I'm not saying that these (multiple workshops) are bad ideas. But here
is the reality.
The next MedInfo is three years away. People have heard about openEHR
for more than a decade. They want to see it work.
I see us right now having trouble focusing on an interoperability
demonstration.
With (probably) more than 1000 members in the openEHR community and a
large percentage of them healthcare providers. I want to ask you to
support Tony Shannon and simply spend one hour writing down on the wiki
(basically what you do everyday) a path for these two (or some other two
use cases. How difficult can that be? You experience it every working
day.
Then and ONLY THEN can the informaticians, analysts and developers
select the archetypes and develop a plan for the demonstration.
Otherwise we spend more time and money showing slides and telling people
what we can do without actually proving it......kind of sounds like
another crowd that I personally chose not to be associated with.
I have not had time to follow the details in this thread, but I endorse Tim’s view on this - put some working software together. There are now many organisations with running openEHR solutions / systems of one kind or another.
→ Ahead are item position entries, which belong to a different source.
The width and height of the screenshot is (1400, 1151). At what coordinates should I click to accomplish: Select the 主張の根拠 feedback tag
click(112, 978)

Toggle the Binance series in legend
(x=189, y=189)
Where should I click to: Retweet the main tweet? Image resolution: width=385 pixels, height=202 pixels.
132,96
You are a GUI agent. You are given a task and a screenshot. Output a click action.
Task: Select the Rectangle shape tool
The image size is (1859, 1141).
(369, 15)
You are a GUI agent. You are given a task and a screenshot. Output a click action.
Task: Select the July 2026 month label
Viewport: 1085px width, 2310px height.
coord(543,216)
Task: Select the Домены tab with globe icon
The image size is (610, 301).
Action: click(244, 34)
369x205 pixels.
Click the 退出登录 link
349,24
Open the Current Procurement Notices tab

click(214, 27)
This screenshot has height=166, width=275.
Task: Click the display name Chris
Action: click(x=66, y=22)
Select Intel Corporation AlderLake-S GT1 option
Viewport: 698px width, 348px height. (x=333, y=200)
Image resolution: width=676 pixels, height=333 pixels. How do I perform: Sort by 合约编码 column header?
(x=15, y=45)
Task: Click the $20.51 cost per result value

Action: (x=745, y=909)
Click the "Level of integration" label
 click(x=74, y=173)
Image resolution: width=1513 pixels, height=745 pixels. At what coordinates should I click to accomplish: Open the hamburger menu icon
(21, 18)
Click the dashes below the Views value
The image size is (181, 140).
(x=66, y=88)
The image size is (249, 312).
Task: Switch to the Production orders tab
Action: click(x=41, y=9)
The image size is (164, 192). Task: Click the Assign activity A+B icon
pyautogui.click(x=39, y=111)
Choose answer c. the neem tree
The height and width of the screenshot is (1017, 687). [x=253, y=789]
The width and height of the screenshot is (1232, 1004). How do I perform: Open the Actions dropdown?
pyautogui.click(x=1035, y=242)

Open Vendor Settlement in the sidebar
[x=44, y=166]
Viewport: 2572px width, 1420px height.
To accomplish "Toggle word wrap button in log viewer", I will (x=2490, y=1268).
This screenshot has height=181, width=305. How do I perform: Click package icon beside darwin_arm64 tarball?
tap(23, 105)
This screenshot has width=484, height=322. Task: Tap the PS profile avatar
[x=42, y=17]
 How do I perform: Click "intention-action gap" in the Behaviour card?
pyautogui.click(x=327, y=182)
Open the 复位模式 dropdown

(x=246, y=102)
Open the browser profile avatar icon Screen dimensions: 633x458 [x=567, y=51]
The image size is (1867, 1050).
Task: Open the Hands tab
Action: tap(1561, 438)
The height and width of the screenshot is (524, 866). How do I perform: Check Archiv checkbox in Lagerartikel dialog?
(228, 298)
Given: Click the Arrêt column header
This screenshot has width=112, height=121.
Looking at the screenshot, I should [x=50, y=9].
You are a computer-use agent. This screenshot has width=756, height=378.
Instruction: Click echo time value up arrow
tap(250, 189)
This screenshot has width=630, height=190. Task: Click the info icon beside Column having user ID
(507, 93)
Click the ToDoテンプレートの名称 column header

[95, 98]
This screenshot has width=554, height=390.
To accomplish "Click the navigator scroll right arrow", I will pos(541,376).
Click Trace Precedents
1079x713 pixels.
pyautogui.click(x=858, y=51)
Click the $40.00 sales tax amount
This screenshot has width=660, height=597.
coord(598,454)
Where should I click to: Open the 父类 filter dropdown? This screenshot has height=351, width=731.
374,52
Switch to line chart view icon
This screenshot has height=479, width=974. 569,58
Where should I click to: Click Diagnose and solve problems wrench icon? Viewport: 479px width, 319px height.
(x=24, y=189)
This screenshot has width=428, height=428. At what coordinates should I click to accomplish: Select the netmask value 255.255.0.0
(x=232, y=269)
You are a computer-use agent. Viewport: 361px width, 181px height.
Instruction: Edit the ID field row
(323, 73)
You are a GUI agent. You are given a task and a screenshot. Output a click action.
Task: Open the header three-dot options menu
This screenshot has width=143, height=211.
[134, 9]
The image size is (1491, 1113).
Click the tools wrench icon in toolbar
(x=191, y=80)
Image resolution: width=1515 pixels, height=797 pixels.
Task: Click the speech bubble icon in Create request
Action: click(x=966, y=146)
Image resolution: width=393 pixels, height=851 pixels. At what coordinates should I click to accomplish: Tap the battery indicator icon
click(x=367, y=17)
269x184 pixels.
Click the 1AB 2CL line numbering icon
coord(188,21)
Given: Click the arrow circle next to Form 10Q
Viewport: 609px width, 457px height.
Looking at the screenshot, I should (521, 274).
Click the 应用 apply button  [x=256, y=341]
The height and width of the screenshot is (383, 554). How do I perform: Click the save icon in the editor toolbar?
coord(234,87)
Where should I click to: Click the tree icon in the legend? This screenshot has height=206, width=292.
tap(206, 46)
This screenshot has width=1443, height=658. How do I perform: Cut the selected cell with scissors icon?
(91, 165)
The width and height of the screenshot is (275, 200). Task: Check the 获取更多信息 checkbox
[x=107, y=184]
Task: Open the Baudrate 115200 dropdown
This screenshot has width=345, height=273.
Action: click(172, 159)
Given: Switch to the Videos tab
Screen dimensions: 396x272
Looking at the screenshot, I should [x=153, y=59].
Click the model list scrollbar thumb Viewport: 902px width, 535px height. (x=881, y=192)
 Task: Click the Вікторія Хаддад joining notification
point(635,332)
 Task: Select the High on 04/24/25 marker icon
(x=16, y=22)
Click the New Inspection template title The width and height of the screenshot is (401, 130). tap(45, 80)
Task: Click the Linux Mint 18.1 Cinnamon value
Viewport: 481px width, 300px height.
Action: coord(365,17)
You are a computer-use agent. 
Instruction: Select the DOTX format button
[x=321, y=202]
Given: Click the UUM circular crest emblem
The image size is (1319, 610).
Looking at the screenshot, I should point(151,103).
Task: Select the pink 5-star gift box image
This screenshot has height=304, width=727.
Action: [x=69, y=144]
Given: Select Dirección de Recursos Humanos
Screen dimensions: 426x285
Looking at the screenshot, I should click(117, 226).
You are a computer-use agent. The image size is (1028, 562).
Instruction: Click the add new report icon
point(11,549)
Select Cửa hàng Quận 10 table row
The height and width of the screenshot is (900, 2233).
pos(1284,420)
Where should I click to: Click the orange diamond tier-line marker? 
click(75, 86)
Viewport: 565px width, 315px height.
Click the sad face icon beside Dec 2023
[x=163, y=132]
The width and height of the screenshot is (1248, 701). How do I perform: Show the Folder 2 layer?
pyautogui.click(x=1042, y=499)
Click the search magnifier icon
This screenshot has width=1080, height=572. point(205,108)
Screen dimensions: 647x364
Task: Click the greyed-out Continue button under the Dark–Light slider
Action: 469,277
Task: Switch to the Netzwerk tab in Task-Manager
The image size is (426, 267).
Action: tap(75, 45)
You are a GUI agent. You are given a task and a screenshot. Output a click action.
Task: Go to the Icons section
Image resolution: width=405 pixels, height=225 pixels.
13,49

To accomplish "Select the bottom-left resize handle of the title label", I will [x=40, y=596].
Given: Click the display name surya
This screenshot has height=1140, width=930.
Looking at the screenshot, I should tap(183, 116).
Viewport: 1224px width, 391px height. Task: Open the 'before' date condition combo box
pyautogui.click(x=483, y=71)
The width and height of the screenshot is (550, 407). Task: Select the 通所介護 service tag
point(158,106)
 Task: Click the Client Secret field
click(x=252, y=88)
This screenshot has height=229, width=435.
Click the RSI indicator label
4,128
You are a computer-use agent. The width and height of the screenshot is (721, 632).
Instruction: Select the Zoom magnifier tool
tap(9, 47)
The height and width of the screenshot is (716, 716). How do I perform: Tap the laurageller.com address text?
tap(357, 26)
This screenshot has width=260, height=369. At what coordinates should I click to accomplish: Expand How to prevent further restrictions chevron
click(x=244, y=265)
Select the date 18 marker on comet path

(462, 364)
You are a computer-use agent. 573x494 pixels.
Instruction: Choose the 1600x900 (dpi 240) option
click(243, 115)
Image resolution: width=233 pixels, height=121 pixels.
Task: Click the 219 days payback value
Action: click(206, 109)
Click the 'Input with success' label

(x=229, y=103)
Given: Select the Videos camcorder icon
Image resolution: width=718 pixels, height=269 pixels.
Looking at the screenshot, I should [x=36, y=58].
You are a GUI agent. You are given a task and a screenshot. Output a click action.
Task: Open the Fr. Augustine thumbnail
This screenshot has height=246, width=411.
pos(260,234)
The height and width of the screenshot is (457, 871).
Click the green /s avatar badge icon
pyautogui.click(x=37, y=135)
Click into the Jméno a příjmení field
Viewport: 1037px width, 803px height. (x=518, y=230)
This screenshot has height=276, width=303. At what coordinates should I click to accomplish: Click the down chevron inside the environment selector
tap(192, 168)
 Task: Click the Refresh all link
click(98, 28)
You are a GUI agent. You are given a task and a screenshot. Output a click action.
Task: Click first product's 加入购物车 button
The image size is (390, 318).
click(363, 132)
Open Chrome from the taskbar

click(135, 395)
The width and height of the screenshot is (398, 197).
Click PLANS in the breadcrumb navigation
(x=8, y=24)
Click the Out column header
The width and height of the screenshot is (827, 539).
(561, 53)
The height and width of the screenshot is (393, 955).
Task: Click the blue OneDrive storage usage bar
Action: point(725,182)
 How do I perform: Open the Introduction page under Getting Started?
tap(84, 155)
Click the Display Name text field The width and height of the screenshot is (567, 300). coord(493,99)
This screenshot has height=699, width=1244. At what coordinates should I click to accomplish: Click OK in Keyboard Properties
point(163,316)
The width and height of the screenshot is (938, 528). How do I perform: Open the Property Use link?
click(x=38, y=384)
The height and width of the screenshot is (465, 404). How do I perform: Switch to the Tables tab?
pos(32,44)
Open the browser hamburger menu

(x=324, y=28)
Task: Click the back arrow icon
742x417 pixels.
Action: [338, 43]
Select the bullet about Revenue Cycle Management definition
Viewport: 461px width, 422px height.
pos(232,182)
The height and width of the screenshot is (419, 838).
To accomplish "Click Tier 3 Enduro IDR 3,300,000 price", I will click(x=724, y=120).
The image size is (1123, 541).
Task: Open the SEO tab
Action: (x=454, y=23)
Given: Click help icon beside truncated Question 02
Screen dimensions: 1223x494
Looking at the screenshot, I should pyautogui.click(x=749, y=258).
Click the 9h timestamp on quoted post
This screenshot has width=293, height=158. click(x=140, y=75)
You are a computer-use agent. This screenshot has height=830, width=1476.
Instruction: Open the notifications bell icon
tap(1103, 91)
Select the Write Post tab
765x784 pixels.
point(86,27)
It is just a question of agreeing some data to share according to one or more scenarios. I don’t believe it will be difficult to do this in time for the conference.
Hello!
Having been through the "Workshop with live software showcases"
organisation at this year's IHE Connectathon in Vienna let me share some
of my experiences as an organiser:
- It adds a lot of spice to the presentations if you can actually show
off live what you are talking about. "Powerpoint fatigue" much reduced.
Credibility suddenly given. Audience wakes up asks questions and gets
involved.
- It adds a lot of complexity to the organisation and to those
presenting. You need rehearsals weeks before the event and / or a very
confident and proven group of people / companies so that you can rely on
it happening without crashes. You do not want "Oh I just need to set the
IP address right here" in the middle of a presentation
- Consider the infrastructure and the number of people you need! You
will need routers, live broadband internet, multiple screen projection,
... we had to truck in tons (!) of equipment. There were about 6 highly
battle proven software development veterans on the stage and it took a
lot of time for them to get organised and prepare the event.